Press accounts identify Ghana as the first recipient from COVAX, but other countries have already received the vaccines as well. See, e.g., World health Organization, First COVID-19 COVAX vaccine doses administered in Africa, March 1, 2021,https://www.who.int/news/item/01-03-2021-first-covid-19-covax-vaccine-doses-administered-in-africa; Pan American Health Organization, Colombia receives the first vaccines arriving in the Americas through COVAX, March 1, 2021, https://www.paho.org/en/news/1-3-2021-colombia-receives-first-vaccines-arriving-americas-through-covax. The Financial Times vaccine tracker shows that by March 3, 2021, 268.6 million doses had been administered in 128 locations/countries. Financial Times, Covid-19 vaccine tracker: the global race to vaccinate, March 3, 2021, https://ig.ft.com/coronavirus-vaccine-tracker/?areas=gbr&areas=isr&areas=usa&areas=eue&cumulative=1&populationAdjusted=1.

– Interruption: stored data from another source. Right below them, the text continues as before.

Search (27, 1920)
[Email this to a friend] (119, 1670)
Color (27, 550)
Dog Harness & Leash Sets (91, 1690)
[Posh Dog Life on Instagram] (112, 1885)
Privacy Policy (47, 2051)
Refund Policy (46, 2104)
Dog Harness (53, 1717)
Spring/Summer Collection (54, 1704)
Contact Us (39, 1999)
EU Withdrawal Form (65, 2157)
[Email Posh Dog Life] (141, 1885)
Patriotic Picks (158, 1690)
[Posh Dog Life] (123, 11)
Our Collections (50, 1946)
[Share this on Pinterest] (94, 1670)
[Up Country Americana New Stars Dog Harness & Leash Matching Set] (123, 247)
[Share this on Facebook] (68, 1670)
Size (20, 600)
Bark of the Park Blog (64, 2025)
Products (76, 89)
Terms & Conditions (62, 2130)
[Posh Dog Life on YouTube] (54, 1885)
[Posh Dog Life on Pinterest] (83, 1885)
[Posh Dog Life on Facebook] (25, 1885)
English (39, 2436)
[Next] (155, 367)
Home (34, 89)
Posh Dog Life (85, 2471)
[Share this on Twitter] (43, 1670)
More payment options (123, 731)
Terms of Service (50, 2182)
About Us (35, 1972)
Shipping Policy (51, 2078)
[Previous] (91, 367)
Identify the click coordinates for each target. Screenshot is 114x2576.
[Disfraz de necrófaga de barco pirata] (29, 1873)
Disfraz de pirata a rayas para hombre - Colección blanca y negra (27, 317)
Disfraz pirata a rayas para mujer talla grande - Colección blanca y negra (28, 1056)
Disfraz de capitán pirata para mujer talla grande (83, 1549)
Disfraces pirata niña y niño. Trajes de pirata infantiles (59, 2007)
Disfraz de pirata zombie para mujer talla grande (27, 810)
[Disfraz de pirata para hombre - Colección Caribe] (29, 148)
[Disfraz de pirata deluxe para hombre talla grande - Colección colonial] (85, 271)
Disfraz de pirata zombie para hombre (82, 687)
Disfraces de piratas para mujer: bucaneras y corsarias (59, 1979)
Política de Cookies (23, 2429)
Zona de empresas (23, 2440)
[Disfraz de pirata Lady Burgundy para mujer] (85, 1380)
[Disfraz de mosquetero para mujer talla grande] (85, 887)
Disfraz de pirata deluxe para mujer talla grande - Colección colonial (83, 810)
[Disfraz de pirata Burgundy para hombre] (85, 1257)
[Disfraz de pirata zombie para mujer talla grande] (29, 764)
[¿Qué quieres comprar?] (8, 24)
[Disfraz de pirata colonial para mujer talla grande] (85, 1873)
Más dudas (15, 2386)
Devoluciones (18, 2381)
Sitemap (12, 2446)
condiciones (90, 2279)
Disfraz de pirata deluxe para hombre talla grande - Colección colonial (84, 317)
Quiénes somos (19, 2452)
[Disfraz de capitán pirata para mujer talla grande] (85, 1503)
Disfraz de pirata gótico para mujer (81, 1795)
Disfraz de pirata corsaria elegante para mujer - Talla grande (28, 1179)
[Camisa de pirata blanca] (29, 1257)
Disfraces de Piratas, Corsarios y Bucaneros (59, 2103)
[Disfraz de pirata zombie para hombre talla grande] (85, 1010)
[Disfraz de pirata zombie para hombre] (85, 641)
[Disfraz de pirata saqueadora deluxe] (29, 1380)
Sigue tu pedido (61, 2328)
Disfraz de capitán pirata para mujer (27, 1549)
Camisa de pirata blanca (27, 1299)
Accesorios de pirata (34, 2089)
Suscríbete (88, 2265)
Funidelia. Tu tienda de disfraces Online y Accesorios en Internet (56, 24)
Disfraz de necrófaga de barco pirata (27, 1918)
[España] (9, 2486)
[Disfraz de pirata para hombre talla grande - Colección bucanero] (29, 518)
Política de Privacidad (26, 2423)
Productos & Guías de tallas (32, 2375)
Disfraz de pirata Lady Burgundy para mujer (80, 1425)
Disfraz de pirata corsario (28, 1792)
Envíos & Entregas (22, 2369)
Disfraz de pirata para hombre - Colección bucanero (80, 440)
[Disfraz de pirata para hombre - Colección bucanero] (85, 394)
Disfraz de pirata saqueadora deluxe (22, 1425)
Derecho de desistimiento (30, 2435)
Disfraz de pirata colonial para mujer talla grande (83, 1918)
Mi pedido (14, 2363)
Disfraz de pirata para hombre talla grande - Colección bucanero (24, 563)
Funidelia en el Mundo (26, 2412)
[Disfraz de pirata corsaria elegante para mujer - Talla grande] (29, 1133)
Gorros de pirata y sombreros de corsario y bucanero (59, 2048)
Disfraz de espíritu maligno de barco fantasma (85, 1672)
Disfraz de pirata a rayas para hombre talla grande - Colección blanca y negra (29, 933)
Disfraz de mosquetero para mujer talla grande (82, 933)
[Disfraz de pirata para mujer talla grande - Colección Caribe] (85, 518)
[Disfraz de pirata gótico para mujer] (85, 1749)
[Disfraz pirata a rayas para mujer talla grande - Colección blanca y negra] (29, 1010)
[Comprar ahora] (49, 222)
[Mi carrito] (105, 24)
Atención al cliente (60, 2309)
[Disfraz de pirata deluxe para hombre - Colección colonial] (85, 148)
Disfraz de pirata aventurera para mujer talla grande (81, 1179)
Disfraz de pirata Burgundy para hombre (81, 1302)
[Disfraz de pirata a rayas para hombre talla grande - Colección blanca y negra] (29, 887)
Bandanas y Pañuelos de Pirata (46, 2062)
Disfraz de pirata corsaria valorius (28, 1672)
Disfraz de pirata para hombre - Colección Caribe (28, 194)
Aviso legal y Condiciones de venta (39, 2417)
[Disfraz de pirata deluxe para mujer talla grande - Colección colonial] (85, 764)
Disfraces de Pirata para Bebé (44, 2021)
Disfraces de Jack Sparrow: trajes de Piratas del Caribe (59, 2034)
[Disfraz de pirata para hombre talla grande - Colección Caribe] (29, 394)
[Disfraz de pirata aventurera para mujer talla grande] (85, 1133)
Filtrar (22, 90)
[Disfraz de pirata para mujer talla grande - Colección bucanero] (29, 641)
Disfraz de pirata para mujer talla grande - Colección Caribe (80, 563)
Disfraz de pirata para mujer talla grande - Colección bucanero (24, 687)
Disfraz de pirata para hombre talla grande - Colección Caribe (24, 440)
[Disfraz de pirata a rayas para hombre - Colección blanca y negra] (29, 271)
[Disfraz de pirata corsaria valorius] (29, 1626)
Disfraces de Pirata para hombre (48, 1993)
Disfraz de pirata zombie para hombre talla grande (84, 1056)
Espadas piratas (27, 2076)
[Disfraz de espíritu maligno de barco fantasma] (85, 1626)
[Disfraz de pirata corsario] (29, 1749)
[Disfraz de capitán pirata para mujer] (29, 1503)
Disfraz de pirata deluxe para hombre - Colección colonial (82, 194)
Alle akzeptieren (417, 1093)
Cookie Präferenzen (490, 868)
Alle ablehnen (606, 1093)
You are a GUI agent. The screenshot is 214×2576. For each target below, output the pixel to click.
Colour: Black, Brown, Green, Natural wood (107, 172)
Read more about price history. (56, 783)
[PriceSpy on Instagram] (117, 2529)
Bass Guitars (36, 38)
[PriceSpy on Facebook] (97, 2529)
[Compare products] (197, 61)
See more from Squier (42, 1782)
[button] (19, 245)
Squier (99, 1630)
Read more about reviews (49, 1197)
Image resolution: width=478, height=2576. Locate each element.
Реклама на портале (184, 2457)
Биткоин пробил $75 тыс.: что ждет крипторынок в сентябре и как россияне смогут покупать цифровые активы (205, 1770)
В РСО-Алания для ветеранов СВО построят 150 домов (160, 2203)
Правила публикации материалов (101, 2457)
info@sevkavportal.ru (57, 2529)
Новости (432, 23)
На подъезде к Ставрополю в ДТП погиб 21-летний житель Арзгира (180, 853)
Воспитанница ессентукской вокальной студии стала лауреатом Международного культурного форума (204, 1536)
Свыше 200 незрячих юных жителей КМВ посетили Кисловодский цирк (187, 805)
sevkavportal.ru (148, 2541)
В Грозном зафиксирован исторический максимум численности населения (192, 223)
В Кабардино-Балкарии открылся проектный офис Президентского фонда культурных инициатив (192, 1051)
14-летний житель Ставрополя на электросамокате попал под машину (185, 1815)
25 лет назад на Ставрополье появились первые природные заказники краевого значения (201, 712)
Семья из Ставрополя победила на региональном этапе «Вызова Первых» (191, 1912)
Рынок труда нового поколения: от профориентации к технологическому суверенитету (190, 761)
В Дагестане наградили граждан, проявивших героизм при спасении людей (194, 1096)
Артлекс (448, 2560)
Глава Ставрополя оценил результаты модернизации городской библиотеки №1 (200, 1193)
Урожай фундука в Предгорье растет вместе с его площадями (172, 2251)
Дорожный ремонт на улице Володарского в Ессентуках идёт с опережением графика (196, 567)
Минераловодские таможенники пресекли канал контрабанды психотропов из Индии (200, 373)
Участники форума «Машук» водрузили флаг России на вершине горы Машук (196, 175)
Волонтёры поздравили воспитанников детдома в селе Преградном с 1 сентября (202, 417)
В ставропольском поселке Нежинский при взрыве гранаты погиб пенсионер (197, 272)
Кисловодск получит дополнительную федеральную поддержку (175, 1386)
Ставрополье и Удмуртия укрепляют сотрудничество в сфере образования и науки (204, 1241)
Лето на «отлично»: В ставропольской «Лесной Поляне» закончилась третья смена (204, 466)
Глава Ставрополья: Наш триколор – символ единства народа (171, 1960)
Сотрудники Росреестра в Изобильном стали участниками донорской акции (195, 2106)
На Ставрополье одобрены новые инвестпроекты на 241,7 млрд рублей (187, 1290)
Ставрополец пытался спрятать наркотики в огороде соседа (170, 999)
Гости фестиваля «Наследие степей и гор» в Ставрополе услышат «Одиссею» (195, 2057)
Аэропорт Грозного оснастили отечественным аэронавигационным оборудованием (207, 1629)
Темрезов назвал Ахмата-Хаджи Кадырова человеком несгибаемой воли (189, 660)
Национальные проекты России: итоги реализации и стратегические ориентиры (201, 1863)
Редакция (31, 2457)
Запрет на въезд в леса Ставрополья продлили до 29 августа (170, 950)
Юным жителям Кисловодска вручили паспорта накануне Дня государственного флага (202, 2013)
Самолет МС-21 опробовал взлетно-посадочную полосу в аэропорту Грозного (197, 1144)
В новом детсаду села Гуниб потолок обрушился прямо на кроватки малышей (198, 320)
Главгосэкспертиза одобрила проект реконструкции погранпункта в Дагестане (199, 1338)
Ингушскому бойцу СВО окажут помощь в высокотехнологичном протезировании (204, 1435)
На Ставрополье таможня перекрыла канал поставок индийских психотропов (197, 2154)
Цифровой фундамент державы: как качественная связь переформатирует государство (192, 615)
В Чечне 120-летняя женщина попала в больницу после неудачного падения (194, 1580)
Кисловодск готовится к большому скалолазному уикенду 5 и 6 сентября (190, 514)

In recent weeks, the United States confirmed it was contributing $4 billion to COVAX ($2 billion immediately and $2 billion over the rest of 2021 and 2022). Other countries and the EU increased contributions as well and some countries have agreed to send some vaccine doses as well. See February 19, 2021, COVAX’s efforts to distribute COVID-19 vaccines  to low- and middle income countries — additional momentum received from G-7 virtual meeting, https://currentthoughtsontrade.com/2021/02/19/covaxs-efforts-to-distribute-covid-19-vaccines-to-low-and-middle-income-countries-additional-momentum-from-g-7-virtual-meeting/

From a recent WHO release it is clear that GAVI and the other COVAX partners are working at expanding available vaccines and seeking additional funding beyond what has already been provided or promised. Vaccines from Johnson & Johnson and potentially from Novavax were identified. See UN News, Equitable vaccine delivery plan needs more support to succeed: COVAX partners, March 2, 2021, https://news.un.org/en/story/2021/03/1086142. The release is embedded below.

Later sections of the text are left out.